In parallel with these devices, TMJ's anatomical structures can be observed due to radiological acquisitions such as Computed Tomography scan (CT-Scan) [15] and Magnetic Resonance Imaging (MRI) [16]. MRI has the advantage to be a non-invasive and non-ionizing technology. However, conventional acquisition protocols imply static positions and thus do not allow assessment of the entire TMJ's movement [17]. Standard static MR images, generally made in two key positions (closed and open jaw), have been shown to frequently not detect symptomatic cases (e.g. temporomandibular disk displacement [18]). Moreover, keeping the mouth in the open position for several minutes is uncomfortable for patients, but is required to avoid motion artifacts. An attempt at TMJ's motion MR imaging has also been made by pseudo-dynamic MRI that enables imaging of intermediate positions [18]. However, it was shown that acquired positions were different from those of natural jaw opening [19].

Real-time MRI is an emerging technology that is largely used for speech studies [20] and numerous medical applications [[21], [22], [23]]. Real-time MRI allows imaging of all intermediate dynamic jaw positions during natural movements. It could replace existing methods for TMJ's investigation by combining advantages of the existing methods: accessibility of motion information (similarly to kinematics-measuring devices), and precise position and general anatomical structure (similarly to conventional MRI). The quality and the efficacity of real-time MRI in oblique sagittal planes were already assessed on cohorts of healthy subjects [24] and patients [25]. It was shown that good-quality quasi-simultaneous multislice imaging was also possible [26]. These pioneers' works offered a real-time MRI of TMJ feasibility evidence and a demonstration of the advantages of the real-time technique over conventional static imaging. They also made an exhaustive qualitative description of condylar motion and introduced the possibility of biomechanical analysis of the TMJ's motion [27]. However, they mostly reported on the characterization of the condyles' motion based on visual observation or manual measurements.

The purpose of the current work was to present an acquisition protocol and a processing pipeline enabling automatizable quantitative evaluation of condylar motion from real-time MRI in the axial plane (which allows strictly simultaneous imaging of both condyles).
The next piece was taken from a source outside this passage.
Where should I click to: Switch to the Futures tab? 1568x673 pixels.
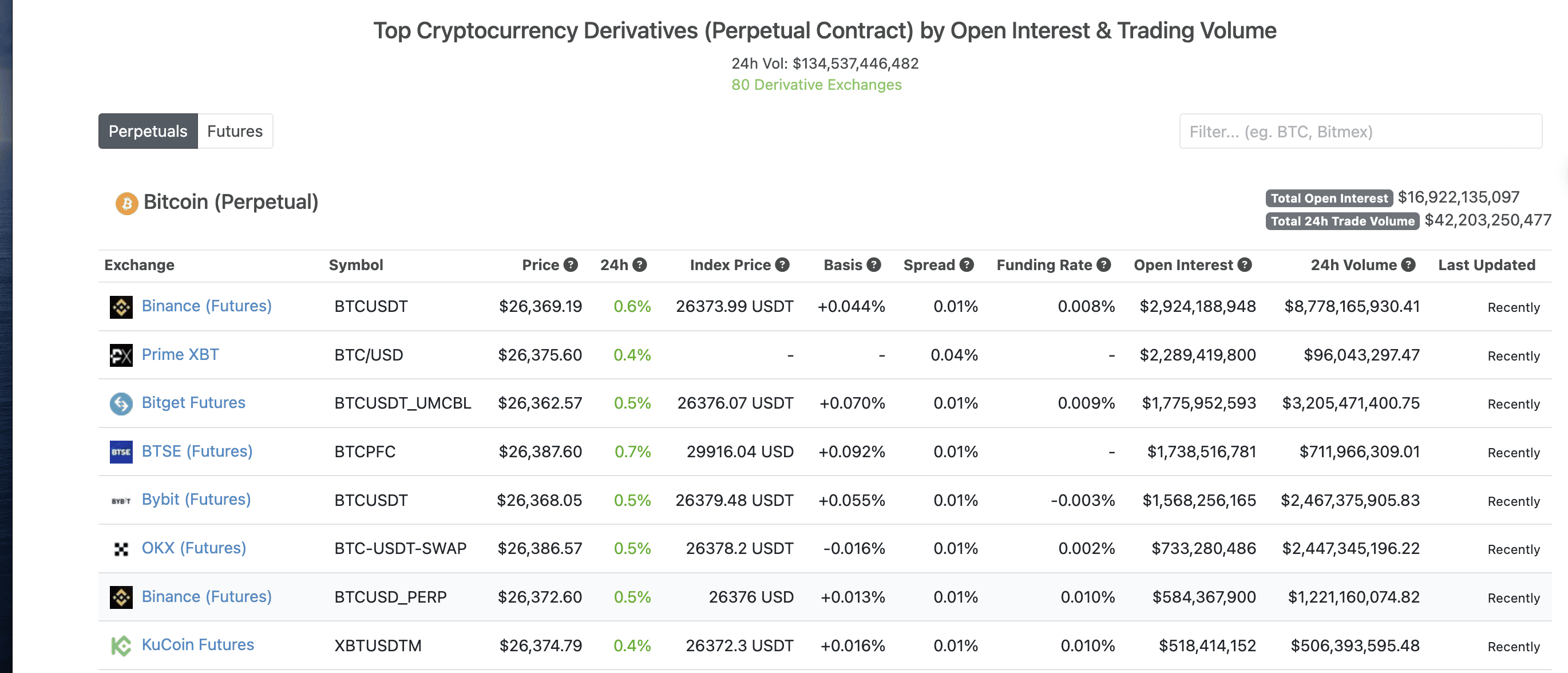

Oppositely to existing works, we are focusing not on qualitative motion description, but on designing quantitative parameters aiming to provide a clinical physician with quick and comprehensible information describing mandibula's motion symmetricity. Such complement to acquired real-time MRI films would help with patient follow-up and estimation of rehabilitation efficacity based on objective criteria and without the employment of additional motion-tracking devices. This work also reports on the quality evaluation of each step of the proposed pipeline: actual slice orientation for the cohort of volunteers, segmentation, mid-sagittal axis determination, and robustness of the selected parameters. And, finally, we demonstrate the motion parameters variability and their correlation with symmetricity scores based on visual observation.